[Collected data]
■ ■ ■ ■ ■ ■ ■

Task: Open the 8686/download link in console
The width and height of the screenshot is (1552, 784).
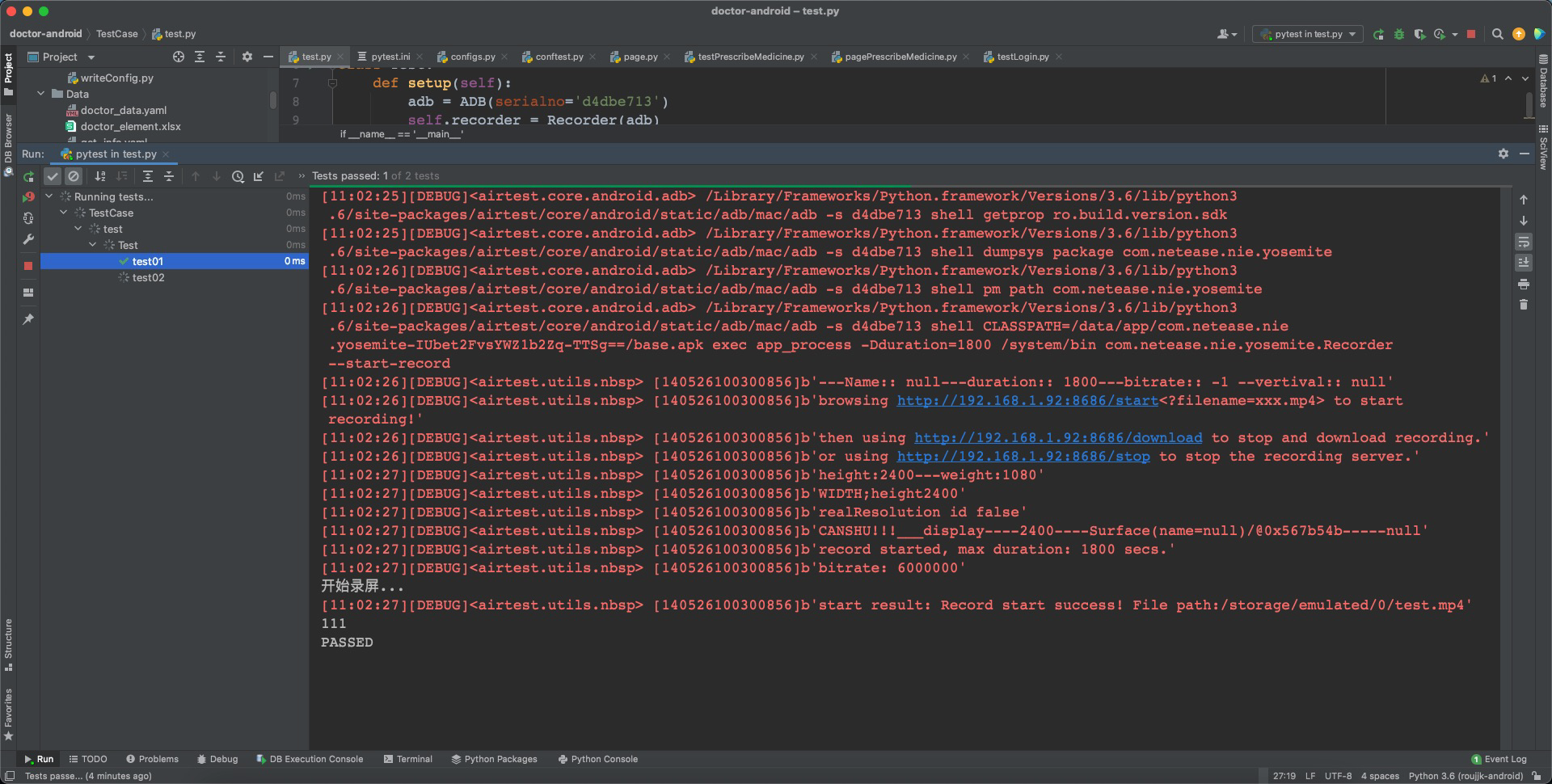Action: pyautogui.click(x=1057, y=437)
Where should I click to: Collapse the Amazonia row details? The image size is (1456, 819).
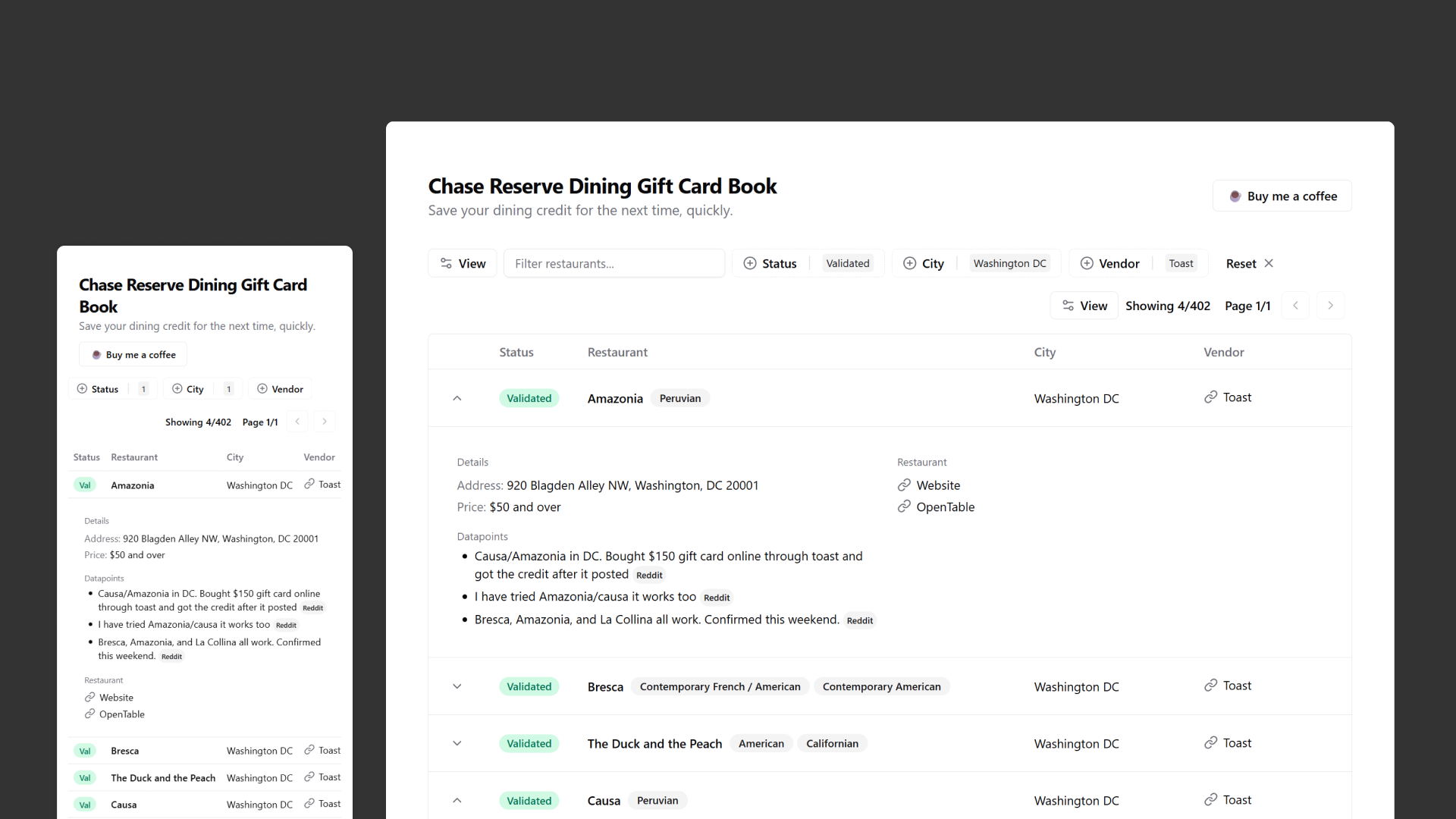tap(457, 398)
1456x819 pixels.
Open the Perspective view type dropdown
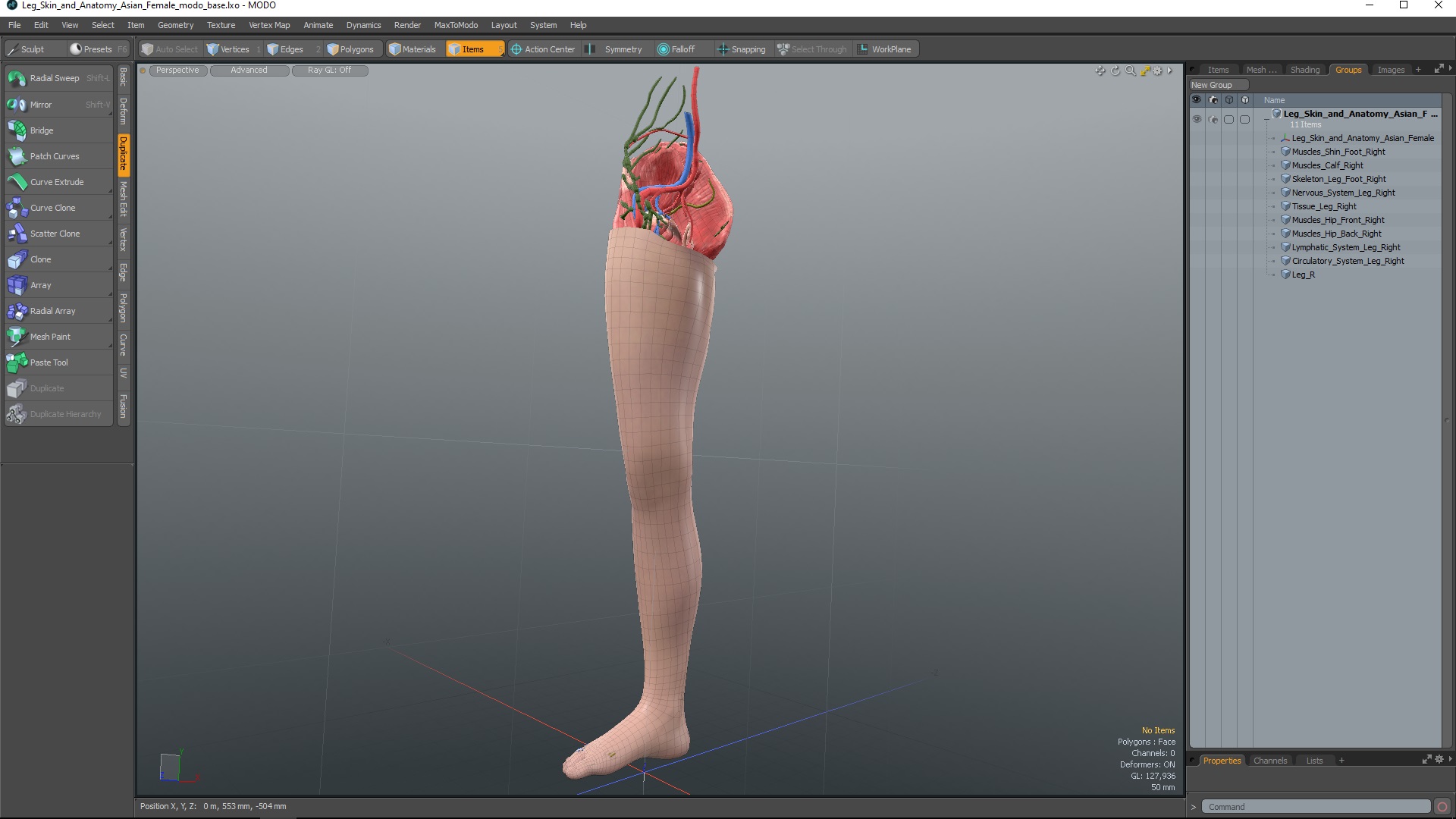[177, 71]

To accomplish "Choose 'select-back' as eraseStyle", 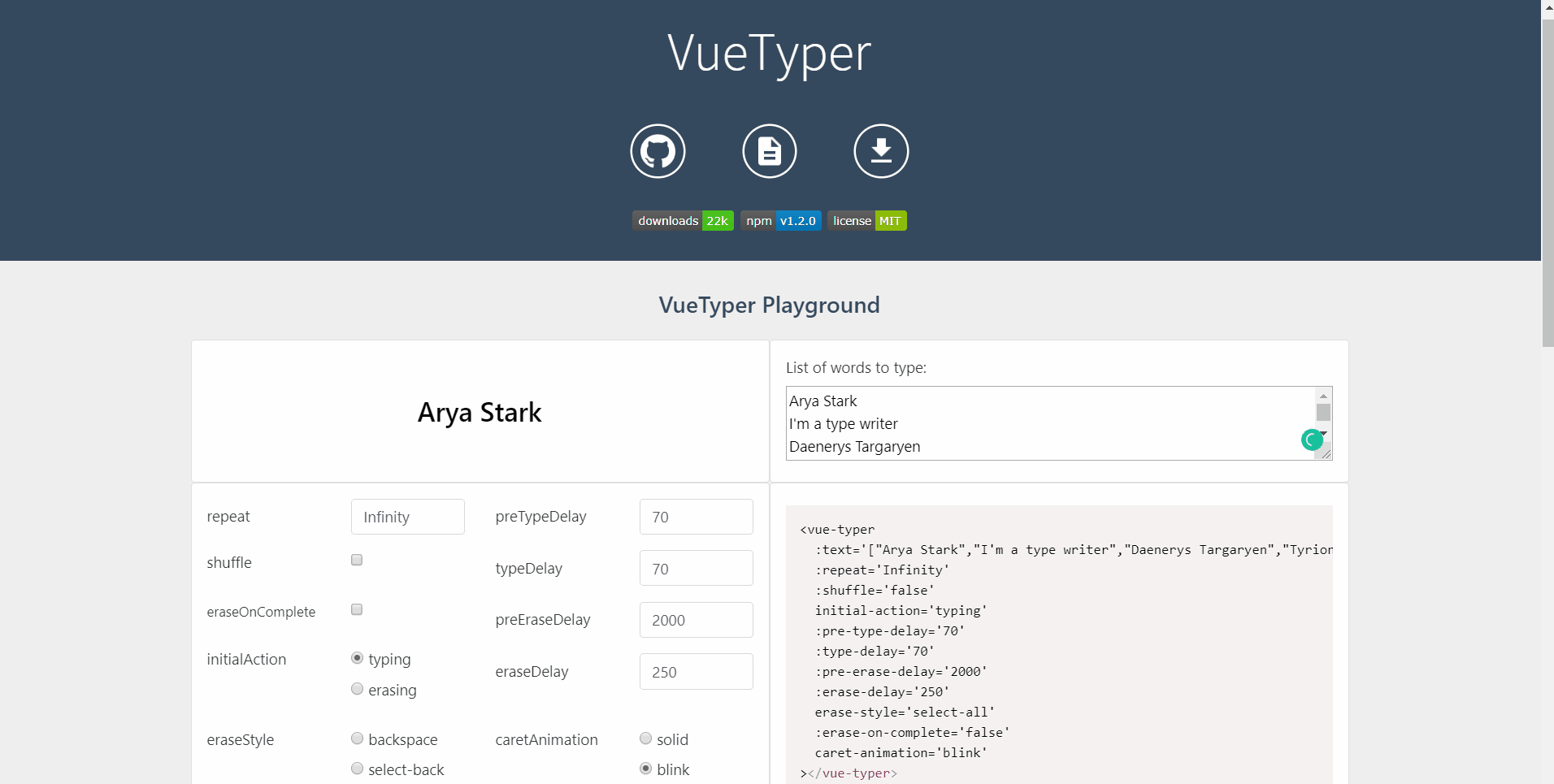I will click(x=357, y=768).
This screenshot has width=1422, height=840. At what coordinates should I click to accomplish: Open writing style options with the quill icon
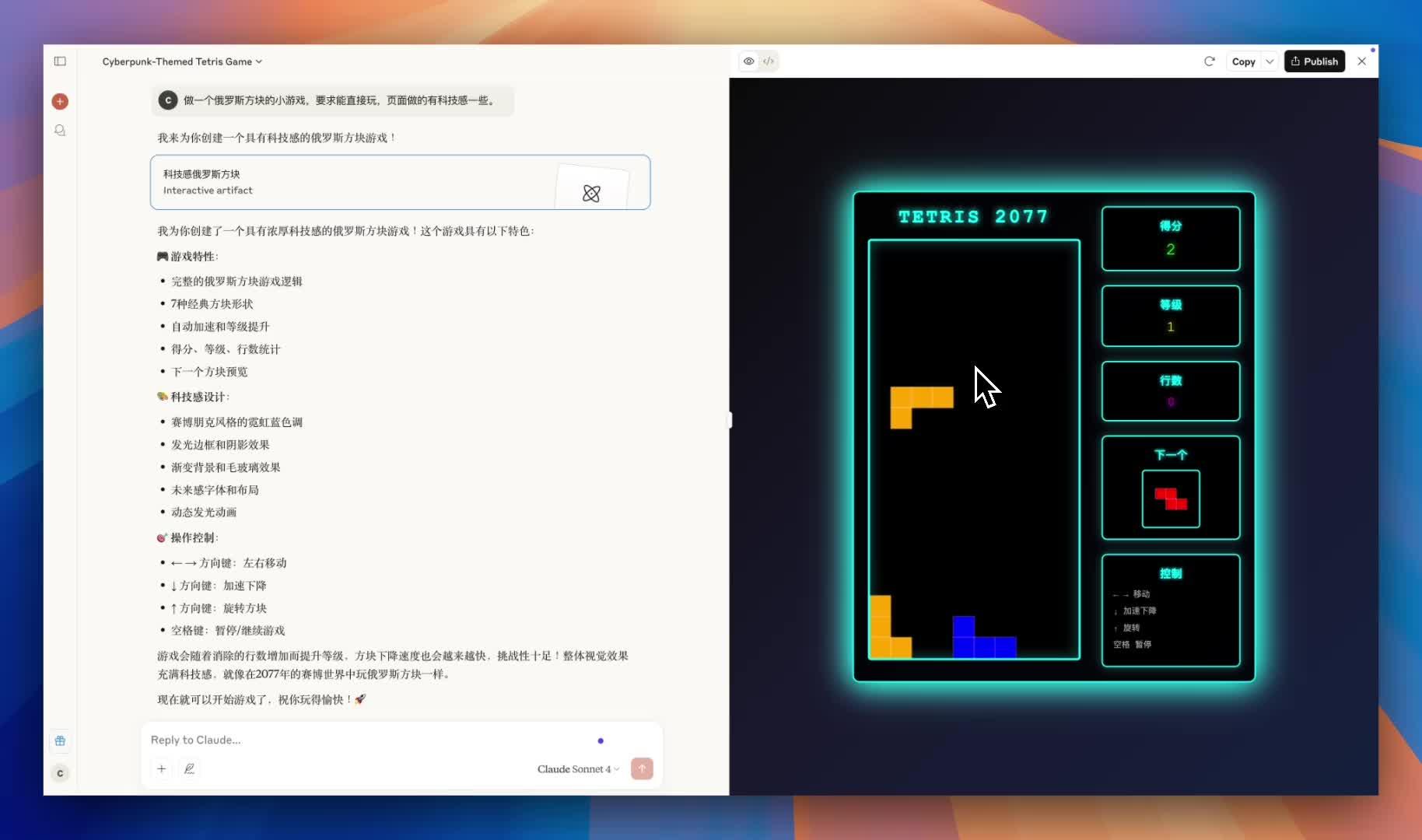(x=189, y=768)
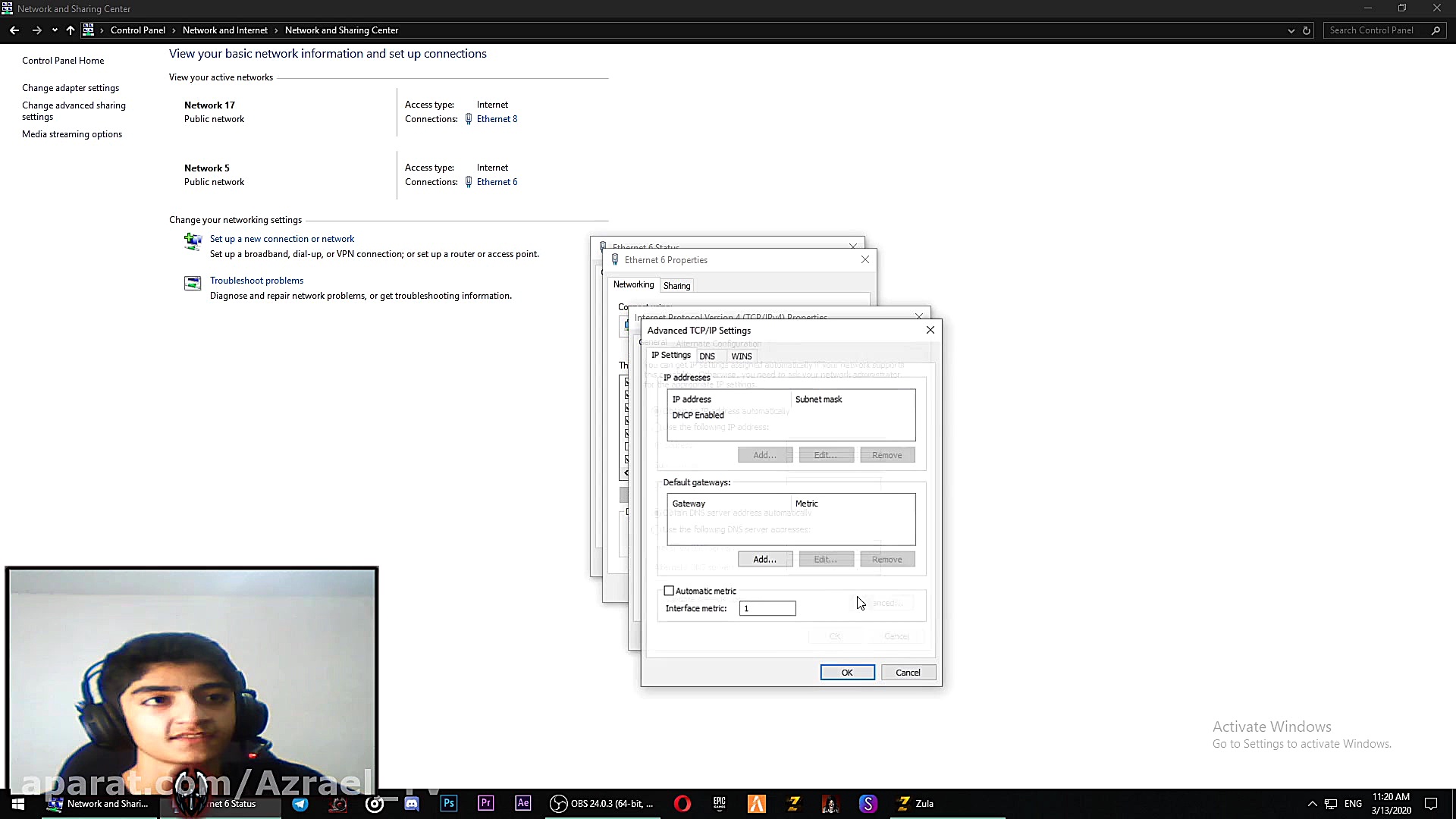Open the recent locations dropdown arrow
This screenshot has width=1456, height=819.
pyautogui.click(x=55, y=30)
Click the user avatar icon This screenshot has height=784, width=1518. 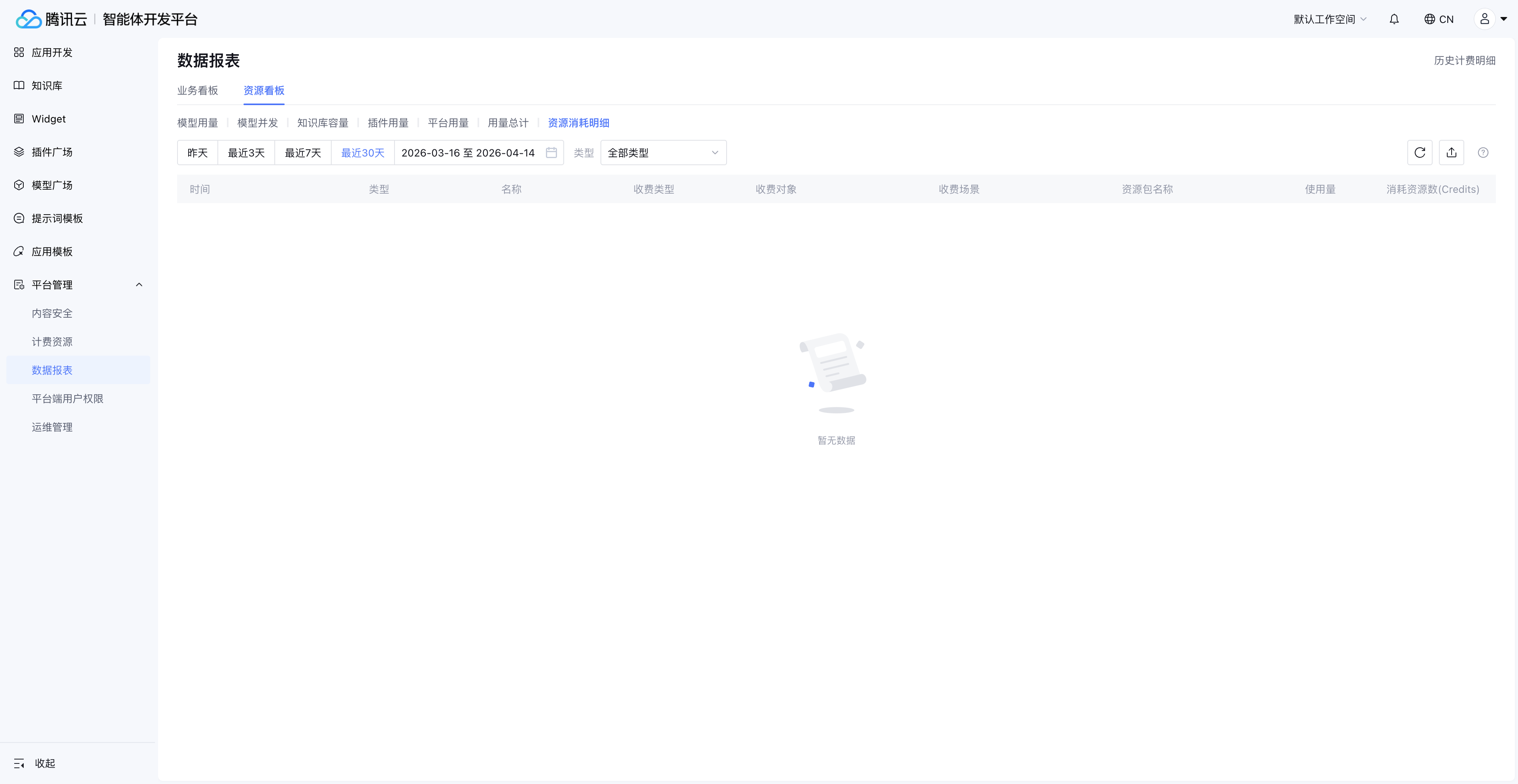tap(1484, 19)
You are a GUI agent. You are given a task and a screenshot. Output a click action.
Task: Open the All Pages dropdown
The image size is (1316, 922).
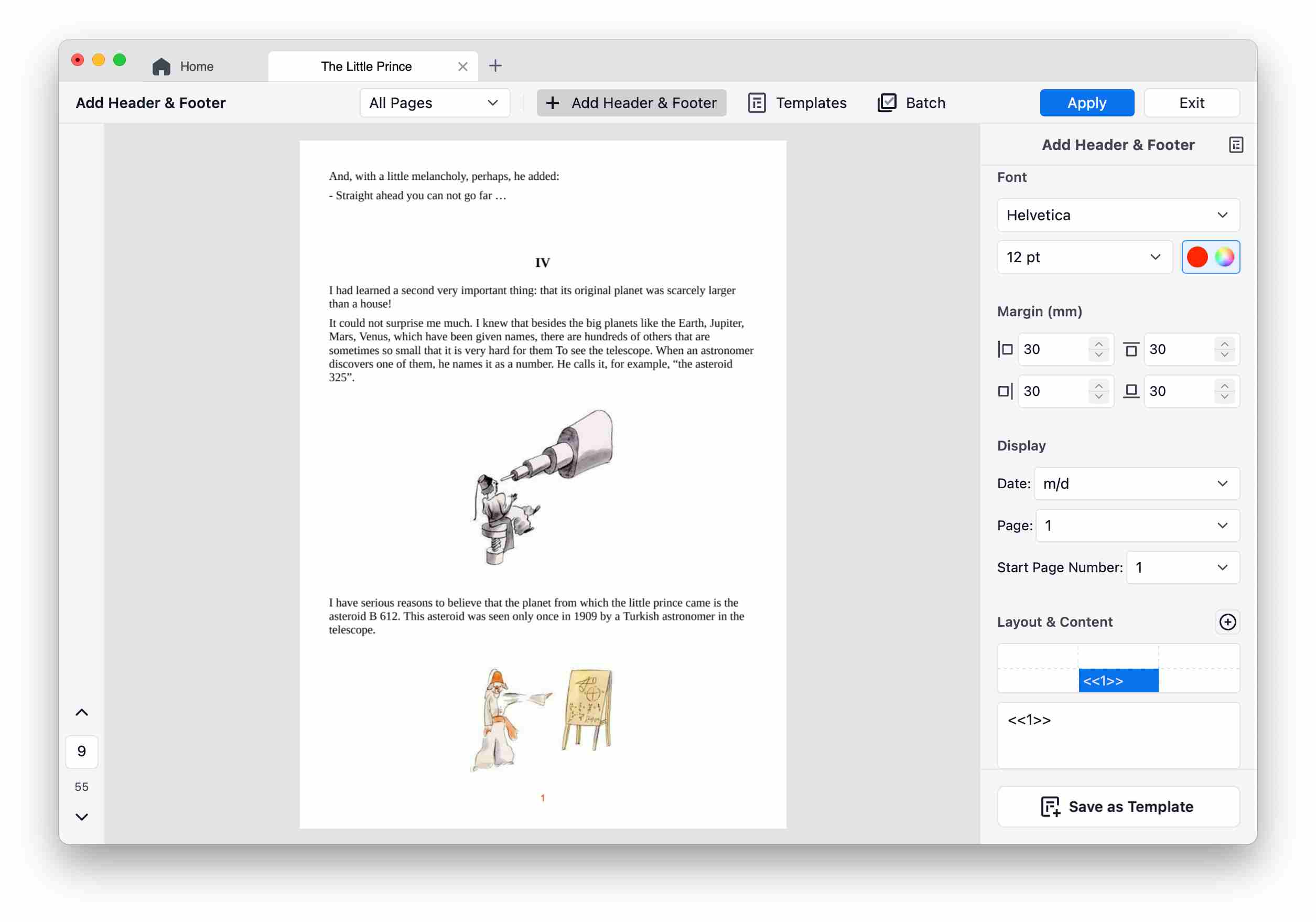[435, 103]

■ ■ ■ ■ ■ ■ ■

Instructions to follow
Transcribe exactly the span of lines that opens with the line holding "Task: Open the All Pages dropdown" and closes with the last line of the entries above. Omit pictures.

Task solution
Task: Open the All Pages dropdown
The image size is (1316, 922).
[435, 103]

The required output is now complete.